Here's a pic of the back side of the wall where the wire will go down into one of the three holes . I can seal it on top of the hole easily enough once the wire is put in


----------



## Stick486 (Jan 4, 2013)

if everything stays dry and can breathe you'll be good to go...


----------



## RainMan 2.0 (May 6, 2014)

Stick486 said:


> if everything stays dry and can breathe you'll be good to go...


Thanks Stick , I'm probably overthinking things as usual . These leds are not exactly water proof . I may have to put some silicone in the hole from the underside of the tile before I slide the led into place . 
The problem being , if they ever burn out , I will need to pull them back down again in order to resolder the wire and replace them


----------



## RainMan 2.0 (May 6, 2014)

This is basically what I'm trying to do . It's more or less a night light for when I walk into the bathroom in the middle of the night


----------



## tomp913 (Mar 7, 2014)

https://www.glowbowl.com/


----------



## RainMan 2.0 (May 6, 2014)

tomp913 said:


> https://www.glowbowl.com/


Neat . I may have to clean my toilet first


----------



## sunnybob (Apr 3, 2015)

Rick, cut the tile so that the led is a snug fit and then a small smear of sanitary silicone around the led as you insert it will make a waterproof seal that will last years.

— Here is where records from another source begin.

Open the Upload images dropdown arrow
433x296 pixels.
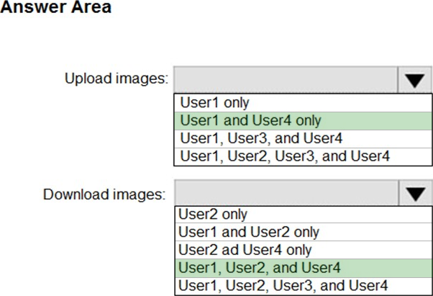(415, 79)
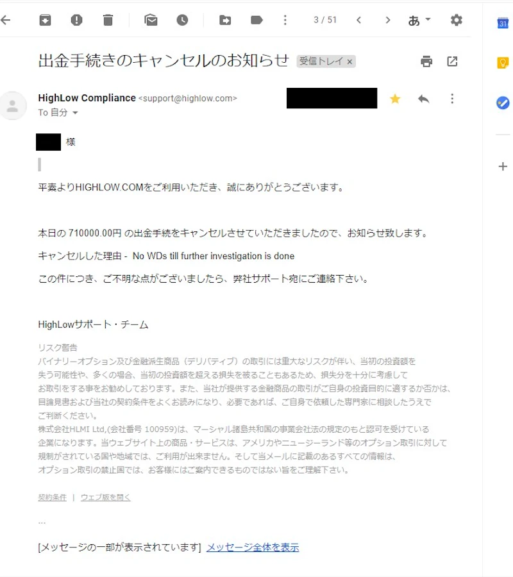This screenshot has height=577, width=513.
Task: Open email in new window
Action: [452, 61]
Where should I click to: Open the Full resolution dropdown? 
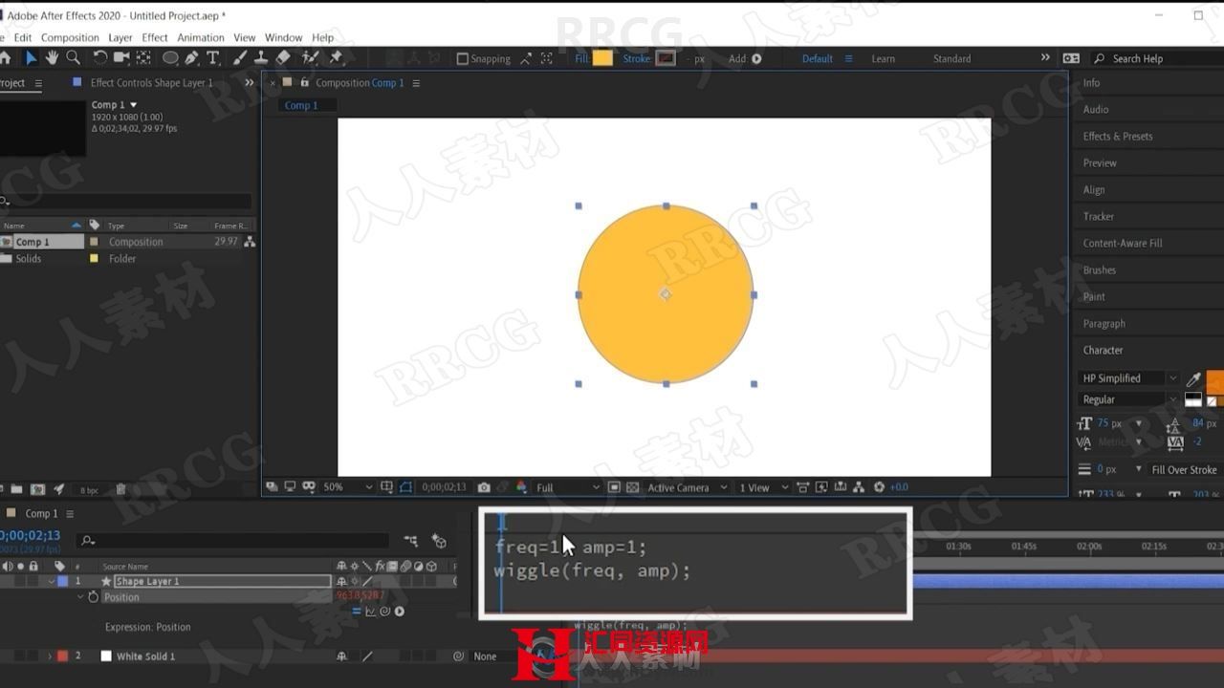(567, 487)
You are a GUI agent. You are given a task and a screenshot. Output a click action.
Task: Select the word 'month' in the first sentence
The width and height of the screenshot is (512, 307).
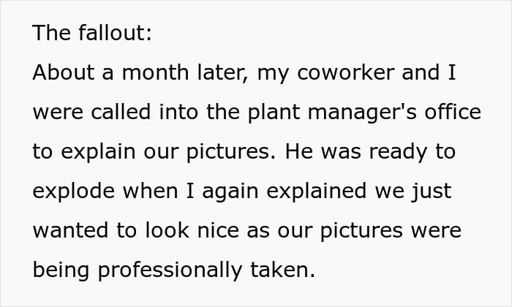click(x=155, y=72)
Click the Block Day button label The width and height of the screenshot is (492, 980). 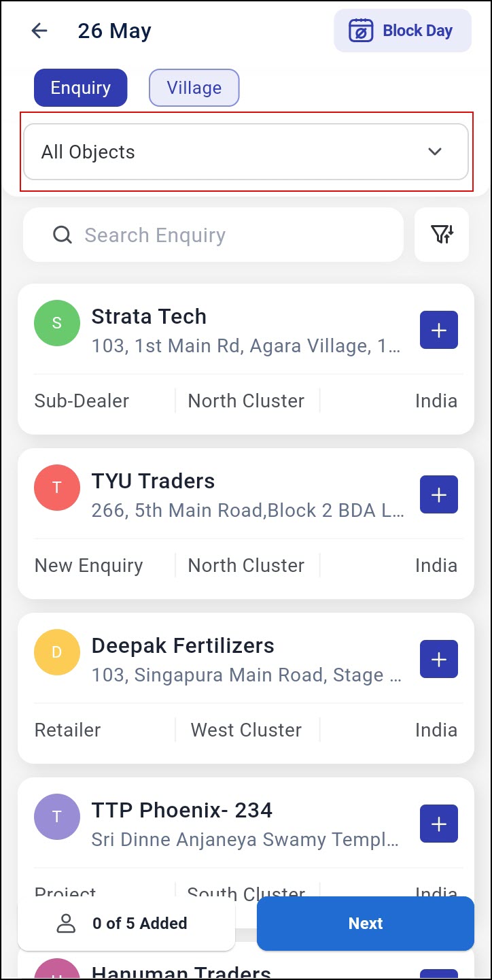[x=418, y=31]
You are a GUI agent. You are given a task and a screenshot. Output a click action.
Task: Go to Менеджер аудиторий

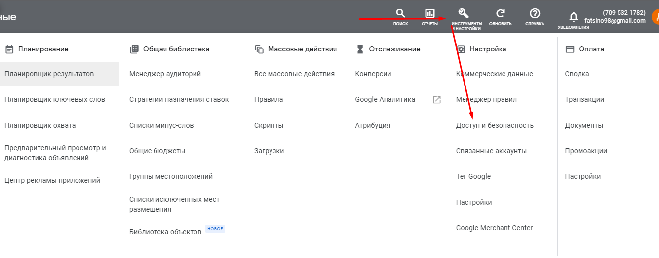[x=165, y=74]
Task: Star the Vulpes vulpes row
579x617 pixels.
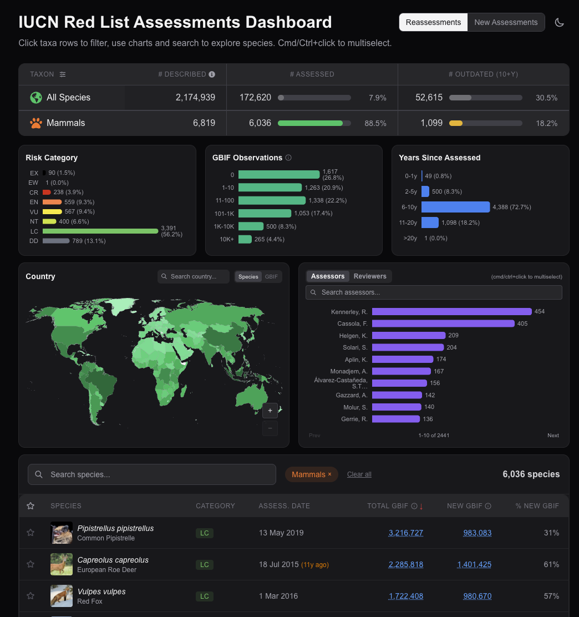Action: 31,596
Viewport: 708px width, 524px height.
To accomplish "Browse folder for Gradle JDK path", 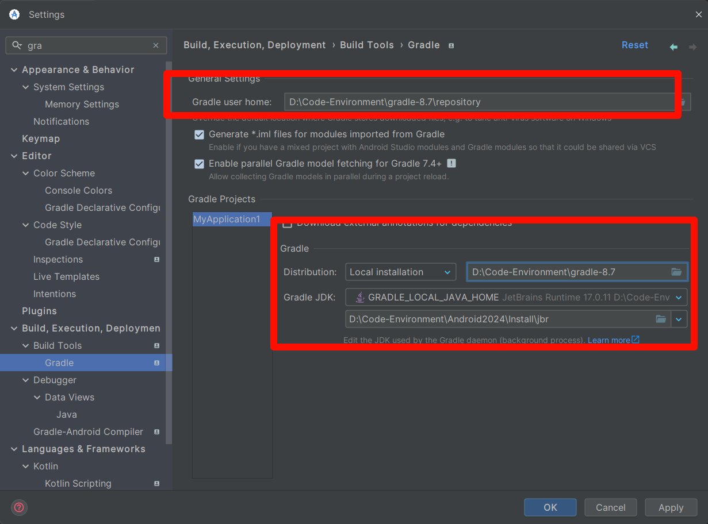I will (x=661, y=319).
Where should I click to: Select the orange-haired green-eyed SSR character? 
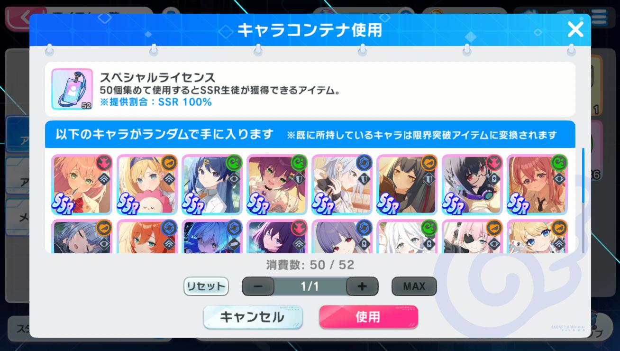point(82,185)
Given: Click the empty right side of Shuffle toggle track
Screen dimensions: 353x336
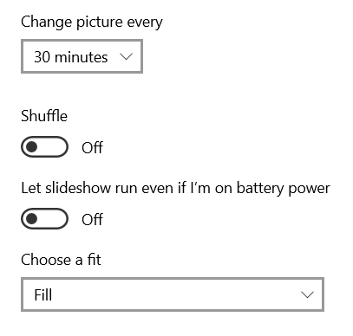Looking at the screenshot, I should click(x=54, y=147).
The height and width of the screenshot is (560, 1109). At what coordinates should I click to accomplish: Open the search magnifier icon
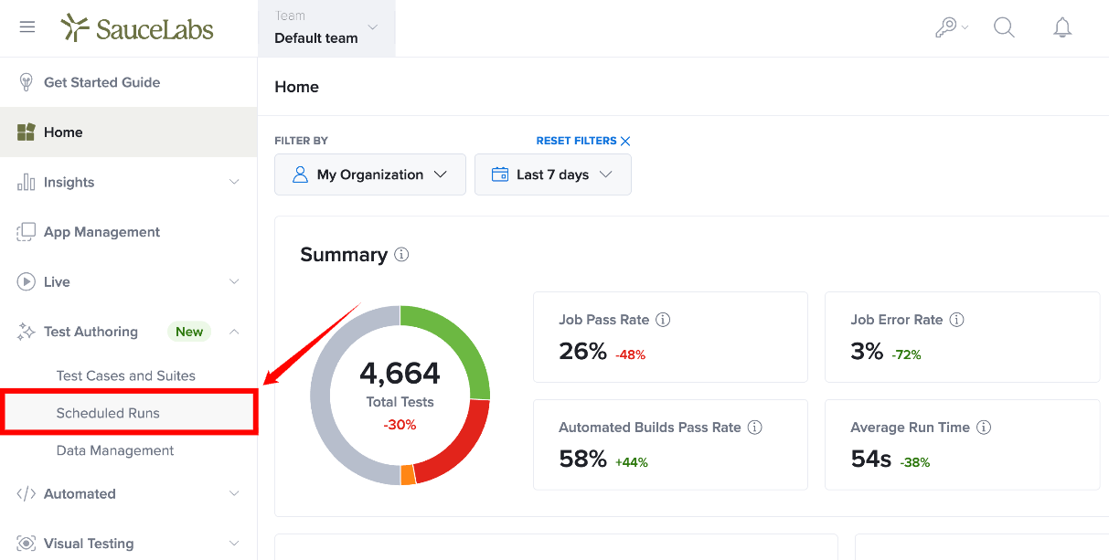1004,28
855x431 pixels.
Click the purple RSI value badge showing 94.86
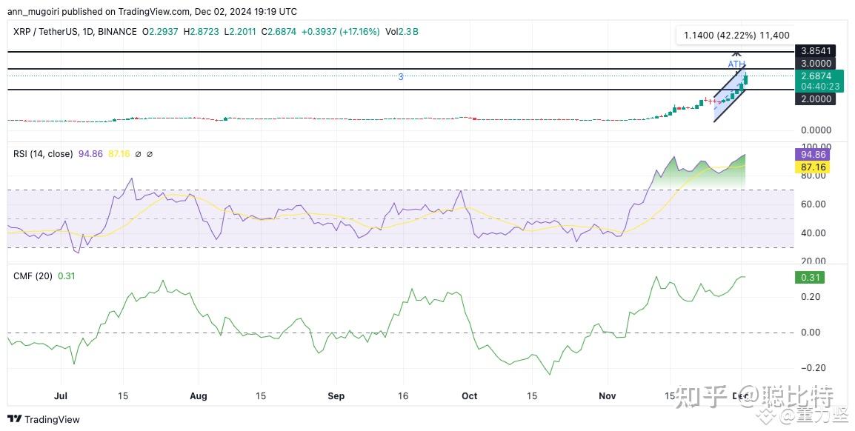[x=812, y=154]
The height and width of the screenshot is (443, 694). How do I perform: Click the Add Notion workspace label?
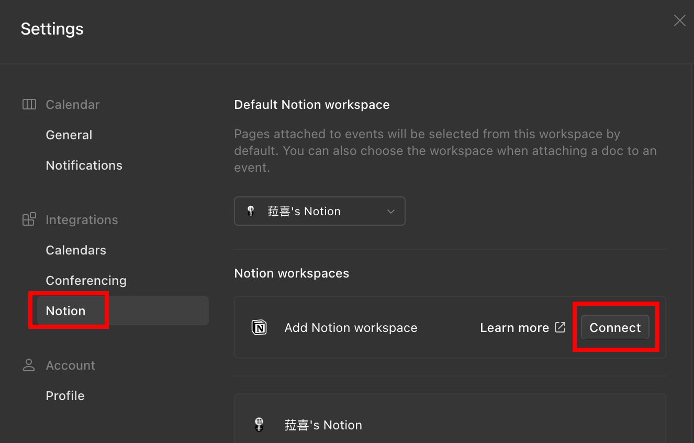coord(351,328)
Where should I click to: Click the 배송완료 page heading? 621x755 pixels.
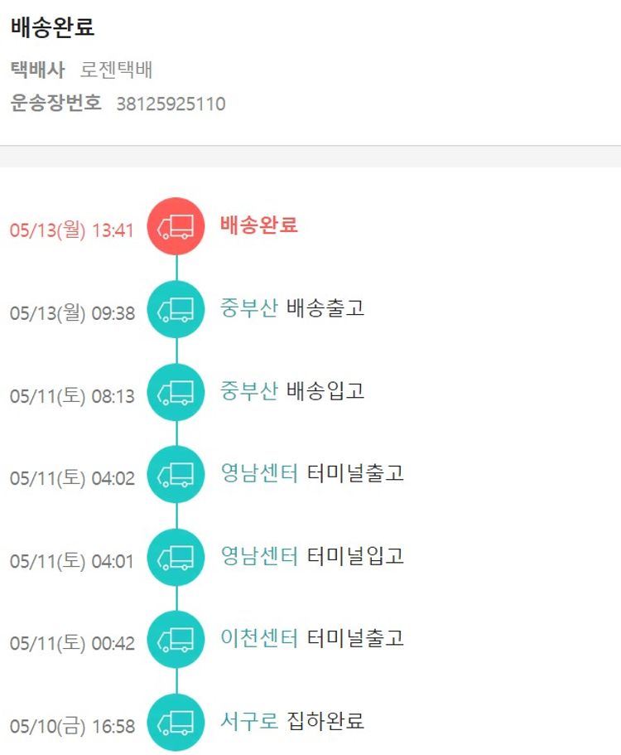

Dont use any kind of decorators caulk. Only sanitary ware silicone is 100% waterproof. Its what all glass aquariums are stuck together with.
When (not if) the led fails, a thin sharp blade will cut the silicone and you can replace the failed bulb.


----------



## ggom (Apr 5, 2017)

Hello!

Imho:

A piece of wood left in such a place would get , after a few years covered with mold,

I would, at least use a chemical that kills mold and prevent insects to get in and have a good meal.


Regards


----------



## Garyk (Dec 29, 2011)

Interesting idea. LED's seem to be offering unique ideas we've never thought about.


----------



## richjh (Jan 14, 2013)

ggom said:


> Hello!
> 
> Imho:
> 
> ...


Have the area treated with something like this:
BORA-CARE® WITH MOLD-CARE® » Nisus Corp


----------



## TenGees (Sep 12, 2012)

I'm curious as to what you're going to power those with, Rick.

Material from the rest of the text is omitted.